If you’d rather not use a credential helper at all, set Git’s http.extraHeader for the githosted host:

Terminal window
git config --global http.https://githosted.dev/.extraHeader \
"Authorization: Bearer gw_xxxx"

Now any git clone https://githosted.dev/... call sends an Authorization: Bearer … header without needing HTTP Basic. This is what most CI environments end up doing.

In a workflow, the token comes from a secret and gets injected as an extraHeader for the duration of the job:

- name: Clone githosted repo
env:
GITHOSTED_TOKEN: ${{ secrets.GITHOSTED_TOKEN }}
run: |
git -c http.https://githosted.dev/.extraHeader="Authorization: Bearer $GITHOSTED_TOKEN" \
clone https://githosted.dev/<ws>/<repo>.git

Or, if you’re already using the SDK in the same job, skip the git clone entirely and use repo.read / repo.write against the same token via GITHOSTED_TOKEN. The SDK is usually the simpler path inside CI.

The cleanest pattern for a Dockerfile that needs to pull from a githosted repo at build time is BuildKit secrets:

1.7
FROM alpine:3
RUN apk add --no-cache git
RUN --mount=type=secret,id=githosted_token \
GITHOSTED_TOKEN=$(cat /run/secrets/githosted_token) && \
git -c http.https://githosted.dev/.extraHeader="Authorization: Bearer $GITHOSTED_TOKEN" \
clone https://githosted.dev/<ws>/<repo>.git /src

Build with:

Terminal window
docker build --secret id=githosted_token,env=GITHOSTED_TOKEN .
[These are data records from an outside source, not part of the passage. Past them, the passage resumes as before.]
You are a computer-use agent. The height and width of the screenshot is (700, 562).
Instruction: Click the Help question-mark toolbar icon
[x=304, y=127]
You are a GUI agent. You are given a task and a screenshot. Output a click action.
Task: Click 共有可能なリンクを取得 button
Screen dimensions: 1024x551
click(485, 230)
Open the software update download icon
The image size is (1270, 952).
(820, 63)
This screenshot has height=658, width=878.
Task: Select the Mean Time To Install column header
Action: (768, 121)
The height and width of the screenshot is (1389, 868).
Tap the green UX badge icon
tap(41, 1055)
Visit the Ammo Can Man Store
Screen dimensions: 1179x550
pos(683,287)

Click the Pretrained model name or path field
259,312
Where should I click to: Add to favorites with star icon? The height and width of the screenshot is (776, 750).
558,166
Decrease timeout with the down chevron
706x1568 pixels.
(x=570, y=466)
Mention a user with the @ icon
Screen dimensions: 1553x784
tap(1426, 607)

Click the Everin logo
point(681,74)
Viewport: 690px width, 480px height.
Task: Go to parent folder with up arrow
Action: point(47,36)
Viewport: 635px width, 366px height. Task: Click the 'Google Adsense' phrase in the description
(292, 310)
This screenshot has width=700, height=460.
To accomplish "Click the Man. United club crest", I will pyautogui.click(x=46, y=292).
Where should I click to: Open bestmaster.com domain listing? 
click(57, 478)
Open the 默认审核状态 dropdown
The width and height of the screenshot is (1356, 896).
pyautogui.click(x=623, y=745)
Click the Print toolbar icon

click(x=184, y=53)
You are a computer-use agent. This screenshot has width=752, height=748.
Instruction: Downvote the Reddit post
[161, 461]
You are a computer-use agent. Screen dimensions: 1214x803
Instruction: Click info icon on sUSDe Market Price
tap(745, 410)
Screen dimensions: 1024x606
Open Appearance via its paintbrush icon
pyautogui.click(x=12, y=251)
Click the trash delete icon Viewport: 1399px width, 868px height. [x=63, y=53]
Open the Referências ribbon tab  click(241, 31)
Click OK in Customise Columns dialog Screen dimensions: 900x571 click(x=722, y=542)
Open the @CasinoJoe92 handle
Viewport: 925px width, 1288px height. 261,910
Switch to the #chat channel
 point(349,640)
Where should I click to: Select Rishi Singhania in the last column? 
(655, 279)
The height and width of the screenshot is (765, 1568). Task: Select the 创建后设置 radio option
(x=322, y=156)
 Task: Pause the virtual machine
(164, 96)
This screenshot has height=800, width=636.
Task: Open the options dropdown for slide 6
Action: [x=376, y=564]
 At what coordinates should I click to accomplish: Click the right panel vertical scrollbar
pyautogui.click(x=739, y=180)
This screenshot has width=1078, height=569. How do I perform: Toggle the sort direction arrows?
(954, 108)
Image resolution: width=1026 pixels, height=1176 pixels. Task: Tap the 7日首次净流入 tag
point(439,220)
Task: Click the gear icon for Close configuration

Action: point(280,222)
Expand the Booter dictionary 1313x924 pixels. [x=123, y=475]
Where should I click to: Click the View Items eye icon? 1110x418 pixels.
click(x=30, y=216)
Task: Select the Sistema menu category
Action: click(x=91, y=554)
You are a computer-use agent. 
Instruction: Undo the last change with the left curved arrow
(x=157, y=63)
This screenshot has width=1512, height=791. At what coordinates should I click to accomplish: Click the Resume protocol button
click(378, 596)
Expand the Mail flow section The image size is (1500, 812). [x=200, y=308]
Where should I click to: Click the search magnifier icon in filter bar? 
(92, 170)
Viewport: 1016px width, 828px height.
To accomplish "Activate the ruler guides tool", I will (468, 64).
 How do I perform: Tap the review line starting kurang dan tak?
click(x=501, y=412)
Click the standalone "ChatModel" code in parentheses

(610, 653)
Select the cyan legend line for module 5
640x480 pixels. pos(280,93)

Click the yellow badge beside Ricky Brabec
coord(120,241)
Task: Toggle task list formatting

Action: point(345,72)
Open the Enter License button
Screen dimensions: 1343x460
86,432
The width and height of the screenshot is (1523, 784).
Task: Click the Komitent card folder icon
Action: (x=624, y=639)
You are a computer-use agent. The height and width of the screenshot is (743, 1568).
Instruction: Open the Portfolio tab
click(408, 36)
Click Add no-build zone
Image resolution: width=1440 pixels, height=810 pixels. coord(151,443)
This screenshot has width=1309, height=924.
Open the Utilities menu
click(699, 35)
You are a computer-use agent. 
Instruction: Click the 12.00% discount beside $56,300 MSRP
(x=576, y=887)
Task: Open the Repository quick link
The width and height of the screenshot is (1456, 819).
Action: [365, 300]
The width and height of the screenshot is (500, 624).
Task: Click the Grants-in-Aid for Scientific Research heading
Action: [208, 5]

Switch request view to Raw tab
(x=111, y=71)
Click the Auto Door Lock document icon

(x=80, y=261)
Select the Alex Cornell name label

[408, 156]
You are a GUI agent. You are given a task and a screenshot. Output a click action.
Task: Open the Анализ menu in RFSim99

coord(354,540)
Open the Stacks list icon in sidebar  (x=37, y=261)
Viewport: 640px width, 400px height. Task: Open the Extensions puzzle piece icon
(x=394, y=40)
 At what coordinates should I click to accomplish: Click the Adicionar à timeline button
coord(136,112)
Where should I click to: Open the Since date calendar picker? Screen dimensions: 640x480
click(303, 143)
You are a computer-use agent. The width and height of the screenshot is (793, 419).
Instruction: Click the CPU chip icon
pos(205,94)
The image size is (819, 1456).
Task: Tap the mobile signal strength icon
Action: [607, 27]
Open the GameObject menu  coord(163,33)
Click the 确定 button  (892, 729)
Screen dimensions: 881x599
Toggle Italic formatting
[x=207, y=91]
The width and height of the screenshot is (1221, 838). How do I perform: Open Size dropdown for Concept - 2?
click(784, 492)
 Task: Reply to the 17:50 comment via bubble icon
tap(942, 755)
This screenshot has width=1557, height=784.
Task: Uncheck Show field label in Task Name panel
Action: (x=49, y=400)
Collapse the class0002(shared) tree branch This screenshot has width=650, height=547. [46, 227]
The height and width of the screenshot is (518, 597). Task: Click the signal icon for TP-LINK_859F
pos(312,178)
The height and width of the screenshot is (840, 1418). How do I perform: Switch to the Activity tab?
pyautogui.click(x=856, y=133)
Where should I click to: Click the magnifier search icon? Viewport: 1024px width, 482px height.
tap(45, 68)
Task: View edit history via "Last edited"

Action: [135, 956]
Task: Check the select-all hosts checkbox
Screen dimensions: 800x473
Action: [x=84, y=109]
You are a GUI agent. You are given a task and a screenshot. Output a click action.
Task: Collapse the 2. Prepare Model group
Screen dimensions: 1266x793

The token never lands in an image layer.

  • git clone, git fetch, git pull, git push
  • Branches, tags, lightweight refs
  • Annotated tags, commit messages, signatures (GPG / SSH-key signing — the server doesn’t validate the signature, but it preserves the signed commit object)
  • Submodules — both directions, as long as both submodule and parent are reachable with the same token / credential helper
  • git lfs — yes, but treat large binaries as the exception, not the rule. See Concepts → Repos for our take
  • SSH access (git@…). Planned and coming. Use HTTPS for now.
  • Anonymous public read. Coming with public repos — see the public-repos plan. Until then every clone needs a token.
  • Read-only mirroring with no token. Same — gated until public repos ship.